Инна резко повернулась. Вова Усихин смотрел на неё и громко думал:
- Нет, так, наверное, не выйдет... Надо посидеть, то-се, поцелуйчики, а там на ночь остаться... а там... Хорошо бы это... ля-ля...
Не то чтобы все это циник Усихин вот так членораздельно про себя произносил, нет, таков был общий ход его мыслей, если только это можно назвать мыслями, но доносясь до Инны усихинские вожделения облекались в слова и звучали как что-то связное. И однако же, Инна ни на миг не усомнилась, что правильно все с_л_ы_ш_и_т - все эти его соображения Инна чуть ли не видела, различала так же внятно и вещественно, как пару прыщиков на левой Вовиной щеке. Придя в себя, Инна не медлила. Она бросила портьеру на пол, прошла на кухню, отрезала полбатона колбасы, швырнула в пластиковый пакет, добавила к колбасе полкаравая хлеба, прошла в прихожую, отворила дверь и позвала:
- Усихин!
- Чего? - разгильдяй Усихин недоуменно приблизился, и Инна сунула ему кулек в руки:
- Вот тебе поесть, живо одевайся и вон!
- Ты чего?!.
- Давай, давай!.. - Инна по-настоящему разозлилась. - Никаких ночевок, никаких ля-ля, никаких попок и грудок! Пошел! Ну!..
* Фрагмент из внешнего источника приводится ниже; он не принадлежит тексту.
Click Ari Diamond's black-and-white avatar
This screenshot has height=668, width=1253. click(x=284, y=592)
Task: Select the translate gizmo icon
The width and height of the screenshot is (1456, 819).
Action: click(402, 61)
- Я, кажется, и не заикался про... - забормотал оторопевший Усихин.
- Зато думал!
Вова Усихин разинул рот и изобразил возмущение:
- С чего ты взяла? Откуда ты можешь знать, о чем я думаю?
- У тебя на лице написано! - отрезала Инна. - Давай-давай, одевайся!.. а то я твою обувь в подъезд выкину!..
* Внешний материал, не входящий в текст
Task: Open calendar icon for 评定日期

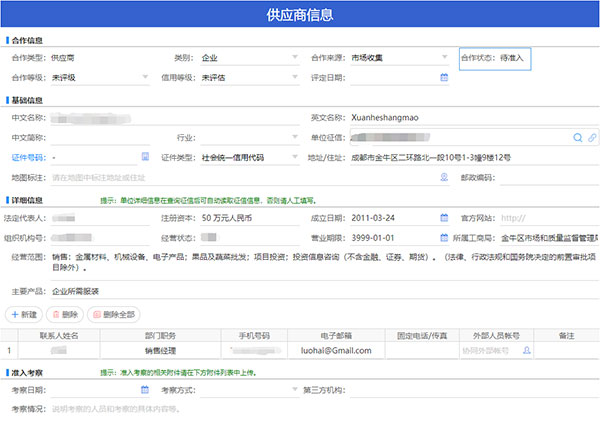Action: click(444, 77)
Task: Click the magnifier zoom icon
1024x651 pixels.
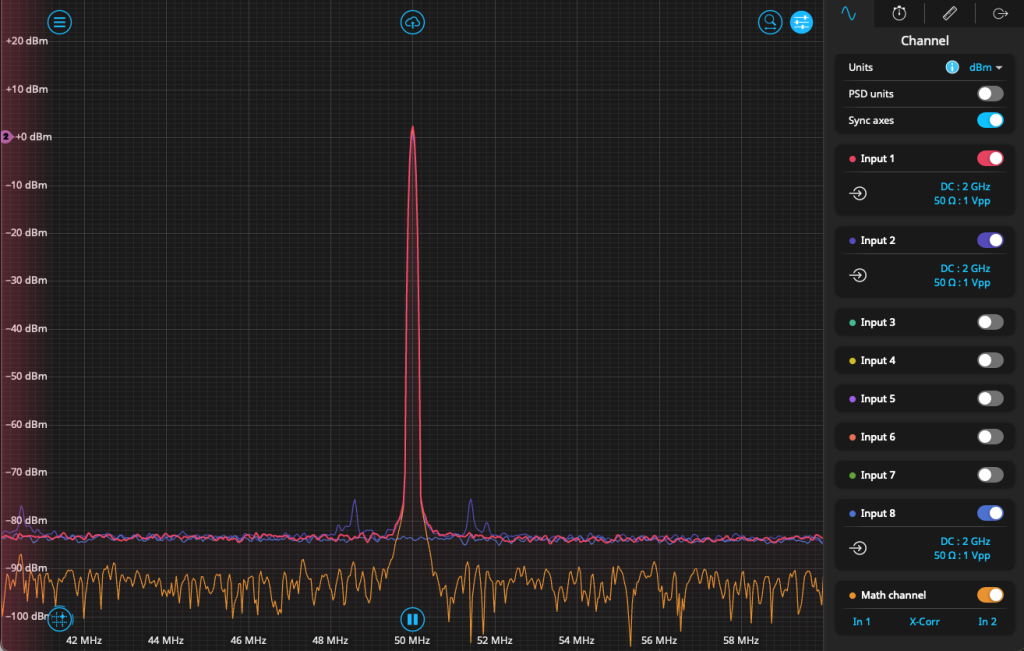Action: (769, 22)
Растерянный Усихин медленно одевался. Уже в дверях, держа в руке кулек с колбасой, он обернулся, и Инна снова услышала:
- Не получилось... Правильно её Людка Китова белобрысой комплексушкой называет... недотрога...
Инна просто задохнулась:
- Иди к своей Китовой! Уматывай!..
- При чем тут Китова? - остановился в дверях Усихин.
В этот миг Инна отчетливо увидела, как зад Володи Усихина резко дернулся вперед, будто его сильно пихнуло что-то невидимое. Подчиняясь приданному ускорению, разгильдяй Усихин вылетел в подъезд и обиженно закричал:
- Ты чего пинаешься?!.
- А ты чего приперся к белобрысой комплексушке, если тебя не звали?!. - с неменьшим запалом крикнула Инна и захлопнула дверь.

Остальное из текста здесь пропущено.